Psychiatric Times Vol 24 No 7
Volume24
Issue 7

Integrating Psychosocial Treatment for PTSD and Severe Mental Illness

Patients with severe mental illness (SMI), such as schizophrenia, bipolar disorder, and major depression, are more likely to have experienced trauma in childhood, adolescence, and throughout their adult lives than the general population. This high exposure to traumatic events such as physical and sexual abuse and assault takes a heavy toll.
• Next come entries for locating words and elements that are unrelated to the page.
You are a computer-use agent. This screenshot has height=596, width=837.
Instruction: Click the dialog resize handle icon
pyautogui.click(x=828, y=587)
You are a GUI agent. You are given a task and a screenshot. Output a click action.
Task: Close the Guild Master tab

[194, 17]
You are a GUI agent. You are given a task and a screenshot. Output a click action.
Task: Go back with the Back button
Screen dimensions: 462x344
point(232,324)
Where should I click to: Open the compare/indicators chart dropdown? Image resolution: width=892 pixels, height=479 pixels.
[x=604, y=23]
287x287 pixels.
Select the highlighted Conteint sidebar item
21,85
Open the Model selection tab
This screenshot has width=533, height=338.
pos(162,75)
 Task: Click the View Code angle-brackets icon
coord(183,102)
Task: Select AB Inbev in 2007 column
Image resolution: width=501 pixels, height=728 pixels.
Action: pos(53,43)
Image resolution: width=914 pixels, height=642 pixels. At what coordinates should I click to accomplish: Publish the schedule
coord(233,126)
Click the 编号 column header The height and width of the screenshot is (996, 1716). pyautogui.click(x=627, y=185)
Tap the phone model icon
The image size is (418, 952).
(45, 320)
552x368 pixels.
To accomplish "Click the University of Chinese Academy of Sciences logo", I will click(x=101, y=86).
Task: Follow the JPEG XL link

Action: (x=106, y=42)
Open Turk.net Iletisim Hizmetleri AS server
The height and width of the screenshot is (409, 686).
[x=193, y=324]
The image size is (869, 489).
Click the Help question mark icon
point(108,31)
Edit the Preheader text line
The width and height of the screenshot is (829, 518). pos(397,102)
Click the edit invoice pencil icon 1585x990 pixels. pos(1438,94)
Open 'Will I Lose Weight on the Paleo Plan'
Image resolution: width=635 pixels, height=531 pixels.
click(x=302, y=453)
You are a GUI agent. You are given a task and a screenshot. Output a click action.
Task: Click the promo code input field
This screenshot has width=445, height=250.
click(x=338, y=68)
Patients with severe mental illness (SMI), such as schizophrenia, bipolar disorder, and major depression, are more likely to have experienced trauma in childhood, adolescence, and throughout their adult lives than the general population.1,2 This high exposure to traumatic events such as physical and sexual abuse and assault takes a heavy toll. In addition to the immediate effects of victimization on an individual's quality of life, a history of trauma exposure in persons with SMI is associated with more severe symptoms, greater impairment of functioning, and higher levels of distress.3

During the past decade, research has firmly documented that one of the most common consequences of trauma in patients with SMI is their high vulnerability to posttraumatic stress disorder (PTSD). The lifetime prevalence of PTSD in the general population is 8% to 12%4,5; in comparison, patients with SMI have much higher rates of PTSD, with most reported estimates ranging from 29% to 47%.6-9

It has been hypothesized that PTSD mediates the negative effects of trauma on the course of SMI.10 For example, PTSD symptoms may directly exacerbate other symptoms of SMI. Or PTSD may indirectly worsen the course of illness through other problems related to PTSD, such as substance abuse, retraumatization, or a poor therapeutic alliance with treatment providers. However, despite the high comorbidity of PTSD in SMI, research and clinical services have only recently begun to address this problem.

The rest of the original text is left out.